Peygamberimiz bir gün Ashabıyla sohbet ederlerken birisi sohbet meclisine gelir ve Sahabe-i Kiram’la birlikte Peygamberimizin sohbetini dinlemeye başlar.
Bir ara Peygamberimizden soru sormak için izin ister ve Peygamberimize “Ey Allah’ın Rasulü ! Mü’min nedir, mü’min kimdir ?” diye sorar.
Peygamberimiz cevap verir : Mü’min; Allaha şeksiz şüphesiz inanan, Meleklere, Kitaplara, Peygamberlere, Kaza ve Kadere/Hayır ve Şerrin Allah’tan olduğuna ve Ahiret gününe inanmaktır.
Sohbete katılan misafir tekrar sorar : Ey Allah’ın Rasulu ! Müslim nedir, Müslüman kimdir ?
Peygamberimiz cevap verir : Müslüman (İslam); Kelime-i Şahadet getiren (Şahadet ederim ki Allah’tan başka İlah yoktur, Hz. Muhammed Mustafa Allah’ın kulu ve Rasulüdur.) Namaz kılan, Oruç tutan, Zekat veren ve Hacca gidendir.

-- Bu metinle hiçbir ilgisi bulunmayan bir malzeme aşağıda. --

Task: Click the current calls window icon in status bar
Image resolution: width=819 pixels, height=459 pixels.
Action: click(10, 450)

Bunlar İslamın şartları ve temel direkleridir. Bunları yerine getirene de Müslüman denir.
Yine sohbete katılan misafir sorar:
Ey Allah’ın Rasulu ! İhsan nedir- Muhsin kimdir ?
Peygamberimiz cevap verir : İhsan; sen Allahı görmüyorsun ama Allah seni görüyor. Bunun bilincinde olmak, ibadetlerini, tavır ve hareketlerini, eylem ve söylemlerini Allah’ın seni gördüğü bilinci ile yerine getirmendir.

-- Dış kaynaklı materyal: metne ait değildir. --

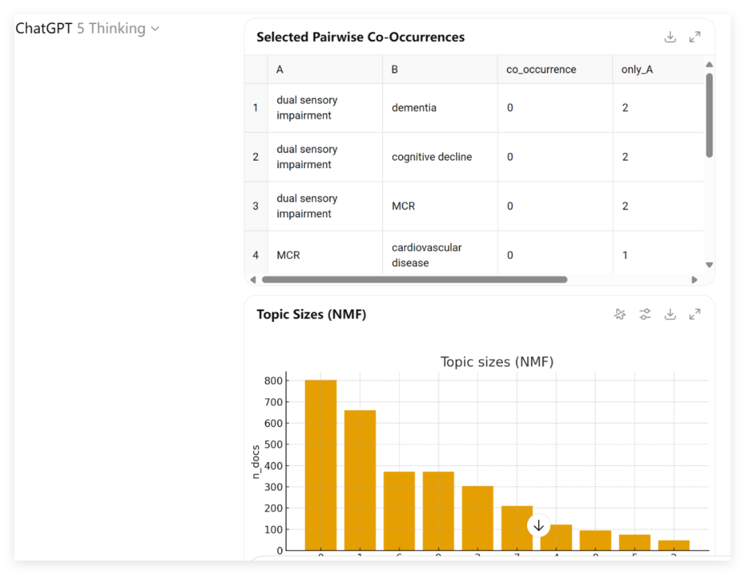
Task: Select row 3 number cell
Action: (x=256, y=206)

Tekrar sohbete katılan misafir sorar: Ey Allah’ın Rasulü ! Kıyamet ne zaman kopacaktır ?
Peygamberimiz cevap verir : Bu soruyu soran sorulandan daha iyi bilir.
Bu konuşmadan sonra sohbete katılan misafir sohbet meclisinden ayrılır ve gider.
Sahabe Peygamberimize sorarlar Ey Allah’ın Rasulü ! Kimdir bu misafir, sorduğu ilk üç soruya cevap verdiniz ancak kıyamet ne zaman kopacaktır diye sorduğu soruya, soran sorulandan daha iyi bilir dediniz.
Peygamberimiz Ashabının bu sorusuna şöyle cevap verir:
O gelen misafir Vahiy Meleği Cebrail idi. Bana soru sormak suretiyle sizlere İmanın, İslamın ve İhsanın ne olduğunu anlatmamızı sağlamak ve kıyametle ilgili sizler arasında yapılabilecek gereksiz değerlendirmeleri önlemek için Yüce Allah tarafından sohbetimize gönderildi, dedi.
İhsan sahibi olmak; inancın ve imanın davranışa dönüşmesi, davranışa dönüşen inancın en üst ve samimi tezahürüdür.
İhsan; iyilik, lütuf, bağışlamak, güzel düşünüp güzel davranmak, Allah ile her an beraber olma şuuru ile yaşamaktır.
Muhsin ise; ihsan eden, iyilik eden, güzel düşünüp güzel davranan demektir.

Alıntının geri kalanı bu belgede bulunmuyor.